## [Saved data entries]
┄┄┄┄┄┄┄┄┄┄┄┄┄┄┄┄┄┄┄┄

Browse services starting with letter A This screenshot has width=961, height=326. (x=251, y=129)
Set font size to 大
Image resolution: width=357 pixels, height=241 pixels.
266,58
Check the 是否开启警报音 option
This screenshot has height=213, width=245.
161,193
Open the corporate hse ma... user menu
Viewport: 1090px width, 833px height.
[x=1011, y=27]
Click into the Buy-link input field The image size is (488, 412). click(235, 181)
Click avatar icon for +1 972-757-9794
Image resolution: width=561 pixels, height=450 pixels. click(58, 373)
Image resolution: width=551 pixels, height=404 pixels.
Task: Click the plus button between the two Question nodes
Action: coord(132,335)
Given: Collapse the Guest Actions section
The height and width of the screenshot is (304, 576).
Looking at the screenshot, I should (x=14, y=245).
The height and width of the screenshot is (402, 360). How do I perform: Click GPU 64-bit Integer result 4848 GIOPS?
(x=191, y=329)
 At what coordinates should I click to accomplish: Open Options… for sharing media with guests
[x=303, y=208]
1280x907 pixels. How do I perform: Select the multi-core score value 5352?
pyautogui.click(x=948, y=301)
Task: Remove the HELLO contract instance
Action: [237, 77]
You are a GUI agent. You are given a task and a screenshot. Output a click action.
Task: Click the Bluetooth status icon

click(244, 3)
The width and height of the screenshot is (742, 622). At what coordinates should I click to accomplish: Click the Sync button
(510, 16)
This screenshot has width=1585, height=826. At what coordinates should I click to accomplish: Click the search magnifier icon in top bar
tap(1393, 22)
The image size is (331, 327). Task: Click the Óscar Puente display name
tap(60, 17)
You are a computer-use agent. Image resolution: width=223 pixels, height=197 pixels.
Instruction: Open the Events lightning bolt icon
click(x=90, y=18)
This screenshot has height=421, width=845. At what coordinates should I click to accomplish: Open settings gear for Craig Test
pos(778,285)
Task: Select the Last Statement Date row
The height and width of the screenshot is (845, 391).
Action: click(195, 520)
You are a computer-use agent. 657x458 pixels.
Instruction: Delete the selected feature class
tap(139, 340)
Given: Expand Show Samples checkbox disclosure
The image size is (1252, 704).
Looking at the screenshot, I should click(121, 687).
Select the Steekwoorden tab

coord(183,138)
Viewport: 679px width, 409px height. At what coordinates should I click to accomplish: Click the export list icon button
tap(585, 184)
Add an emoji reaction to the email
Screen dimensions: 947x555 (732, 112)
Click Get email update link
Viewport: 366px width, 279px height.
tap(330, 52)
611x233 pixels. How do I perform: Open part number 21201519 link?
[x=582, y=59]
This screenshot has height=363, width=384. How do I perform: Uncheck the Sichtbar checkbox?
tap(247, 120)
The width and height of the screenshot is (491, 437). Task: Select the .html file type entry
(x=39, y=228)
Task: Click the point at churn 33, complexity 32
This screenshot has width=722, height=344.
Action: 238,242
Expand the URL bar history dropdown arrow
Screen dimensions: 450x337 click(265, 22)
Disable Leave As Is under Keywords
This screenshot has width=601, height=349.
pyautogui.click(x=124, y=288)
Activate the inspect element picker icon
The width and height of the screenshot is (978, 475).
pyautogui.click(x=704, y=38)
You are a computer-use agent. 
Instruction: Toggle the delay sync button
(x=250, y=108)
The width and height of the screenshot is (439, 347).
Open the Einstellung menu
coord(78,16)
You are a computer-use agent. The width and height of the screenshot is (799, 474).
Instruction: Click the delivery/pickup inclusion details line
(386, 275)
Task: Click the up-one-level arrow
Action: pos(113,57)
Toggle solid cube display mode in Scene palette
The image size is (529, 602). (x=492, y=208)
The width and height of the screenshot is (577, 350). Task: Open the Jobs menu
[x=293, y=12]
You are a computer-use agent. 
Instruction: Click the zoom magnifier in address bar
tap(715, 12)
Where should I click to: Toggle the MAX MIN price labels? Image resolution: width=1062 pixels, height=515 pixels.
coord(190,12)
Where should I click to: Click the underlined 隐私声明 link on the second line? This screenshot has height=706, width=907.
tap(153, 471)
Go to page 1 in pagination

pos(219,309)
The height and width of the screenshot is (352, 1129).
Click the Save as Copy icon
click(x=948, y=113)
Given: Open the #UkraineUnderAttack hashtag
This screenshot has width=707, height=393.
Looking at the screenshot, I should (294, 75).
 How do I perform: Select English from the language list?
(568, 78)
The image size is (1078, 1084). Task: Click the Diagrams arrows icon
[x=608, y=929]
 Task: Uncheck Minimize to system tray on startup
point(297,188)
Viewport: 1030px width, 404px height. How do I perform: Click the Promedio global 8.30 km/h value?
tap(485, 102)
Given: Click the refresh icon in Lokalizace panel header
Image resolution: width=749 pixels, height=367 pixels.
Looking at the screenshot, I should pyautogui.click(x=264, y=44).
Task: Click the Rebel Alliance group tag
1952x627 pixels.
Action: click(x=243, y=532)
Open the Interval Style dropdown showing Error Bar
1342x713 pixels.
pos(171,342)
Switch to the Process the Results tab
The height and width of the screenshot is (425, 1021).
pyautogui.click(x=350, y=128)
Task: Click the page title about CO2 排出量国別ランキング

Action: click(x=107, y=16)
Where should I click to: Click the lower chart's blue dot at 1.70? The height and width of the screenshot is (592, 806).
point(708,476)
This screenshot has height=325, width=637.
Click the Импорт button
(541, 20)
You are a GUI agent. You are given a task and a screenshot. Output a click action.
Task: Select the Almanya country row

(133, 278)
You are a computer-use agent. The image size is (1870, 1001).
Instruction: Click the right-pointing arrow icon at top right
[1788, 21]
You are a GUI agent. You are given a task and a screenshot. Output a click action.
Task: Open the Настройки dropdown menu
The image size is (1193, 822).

┄┄┄┄┄┄┄┄┄┄┄┄┄┄┄┄┄┄┄┄

## [EXERCISE]
Produce an exact copy of all the records.

## [WRITTEN SOLUTION]
Browse services starting with letter A This screenshot has width=961, height=326. (x=251, y=129)
Set font size to 大
Image resolution: width=357 pixels, height=241 pixels.
266,58
Check the 是否开启警报音 option
This screenshot has height=213, width=245.
161,193
Open the corporate hse ma... user menu
Viewport: 1090px width, 833px height.
[x=1011, y=27]
Click into the Buy-link input field The image size is (488, 412). click(235, 181)
Click avatar icon for +1 972-757-9794
Image resolution: width=561 pixels, height=450 pixels. click(58, 373)
Image resolution: width=551 pixels, height=404 pixels.
Task: Click the plus button between the two Question nodes
Action: coord(132,335)
Given: Collapse the Guest Actions section
The height and width of the screenshot is (304, 576).
Looking at the screenshot, I should (x=14, y=245).
The height and width of the screenshot is (402, 360). How do I perform: Click GPU 64-bit Integer result 4848 GIOPS?
(x=191, y=329)
 At what coordinates should I click to accomplish: Open Options… for sharing media with guests
[x=303, y=208]
1280x907 pixels. How do I perform: Select the multi-core score value 5352?
pyautogui.click(x=948, y=301)
Task: Remove the HELLO contract instance
Action: [237, 77]
You are a GUI agent. You are given a task and a screenshot. Output a click action.
Task: Click the Bluetooth status icon

click(244, 3)
The width and height of the screenshot is (742, 622). At what coordinates should I click to accomplish: Click the Sync button
(510, 16)
This screenshot has width=1585, height=826. At what coordinates should I click to accomplish: Click the search magnifier icon in top bar
tap(1393, 22)
The image size is (331, 327). Task: Click the Óscar Puente display name
tap(60, 17)
You are a computer-use agent. Image resolution: width=223 pixels, height=197 pixels.
Instruction: Open the Events lightning bolt icon
click(x=90, y=18)
This screenshot has height=421, width=845. At what coordinates should I click to accomplish: Open settings gear for Craig Test
pos(778,285)
Task: Select the Last Statement Date row
The height and width of the screenshot is (845, 391).
Action: click(195, 520)
You are a computer-use agent. 657x458 pixels.
Instruction: Delete the selected feature class
tap(139, 340)
Given: Expand Show Samples checkbox disclosure
The image size is (1252, 704).
Looking at the screenshot, I should click(121, 687).
Select the Steekwoorden tab

coord(183,138)
Viewport: 679px width, 409px height. At what coordinates should I click to accomplish: Click the export list icon button
tap(585, 184)
Add an emoji reaction to the email
Screen dimensions: 947x555 (732, 112)
Click Get email update link
Viewport: 366px width, 279px height.
tap(330, 52)
611x233 pixels. How do I perform: Open part number 21201519 link?
[x=582, y=59]
This screenshot has height=363, width=384. How do I perform: Uncheck the Sichtbar checkbox?
tap(247, 120)
The width and height of the screenshot is (491, 437). Task: Select the .html file type entry
(x=39, y=228)
Task: Click the point at churn 33, complexity 32
This screenshot has width=722, height=344.
Action: 238,242
Expand the URL bar history dropdown arrow
Screen dimensions: 450x337 click(265, 22)
Disable Leave As Is under Keywords
This screenshot has width=601, height=349.
pyautogui.click(x=124, y=288)
Activate the inspect element picker icon
The width and height of the screenshot is (978, 475).
pyautogui.click(x=704, y=38)
You are a computer-use agent. 
Instruction: Toggle the delay sync button
(x=250, y=108)
The width and height of the screenshot is (439, 347).
Open the Einstellung menu
coord(78,16)
You are a computer-use agent. The width and height of the screenshot is (799, 474).
Instruction: Click the delivery/pickup inclusion details line
(386, 275)
Task: Click the up-one-level arrow
Action: pos(113,57)
Toggle solid cube display mode in Scene palette
The image size is (529, 602). (x=492, y=208)
The width and height of the screenshot is (577, 350). Task: Open the Jobs menu
[x=293, y=12]
You are a computer-use agent. 
Instruction: Click the zoom magnifier in address bar
tap(715, 12)
Where should I click to: Toggle the MAX MIN price labels? Image resolution: width=1062 pixels, height=515 pixels.
coord(190,12)
Where should I click to: Click the underlined 隐私声明 link on the second line? This screenshot has height=706, width=907.
tap(153, 471)
Go to page 1 in pagination

pos(219,309)
The height and width of the screenshot is (352, 1129).
Click the Save as Copy icon
click(x=948, y=113)
Given: Open the #UkraineUnderAttack hashtag
This screenshot has width=707, height=393.
Looking at the screenshot, I should (294, 75).
 How do I perform: Select English from the language list?
(568, 78)
The image size is (1078, 1084). Task: Click the Diagrams arrows icon
[x=608, y=929]
 Task: Uncheck Minimize to system tray on startup
point(297,188)
Viewport: 1030px width, 404px height. How do I perform: Click the Promedio global 8.30 km/h value?
tap(485, 102)
Given: Click the refresh icon in Lokalizace panel header
Image resolution: width=749 pixels, height=367 pixels.
Looking at the screenshot, I should pyautogui.click(x=264, y=44).
Task: Click the Rebel Alliance group tag
1952x627 pixels.
Action: click(x=243, y=532)
Open the Interval Style dropdown showing Error Bar
1342x713 pixels.
pos(171,342)
Switch to the Process the Results tab
The height and width of the screenshot is (425, 1021).
pyautogui.click(x=350, y=128)
Task: Click the page title about CO2 排出量国別ランキング

Action: click(x=107, y=16)
Where should I click to: Click the lower chart's blue dot at 1.70? The height and width of the screenshot is (592, 806).
point(708,476)
This screenshot has height=325, width=637.
Click the Импорт button
(541, 20)
You are a GUI agent. You are given a task and a screenshot. Output a click action.
Task: Select the Almanya country row

(133, 278)
You are a computer-use agent. The image size is (1870, 1001).
Instruction: Click the right-pointing arrow icon at top right
[1788, 21]
You are a GUI agent. You are given a task and a screenshot. Output a click action.
Task: Open the Настройки dropdown menu
The image size is (1193, 822).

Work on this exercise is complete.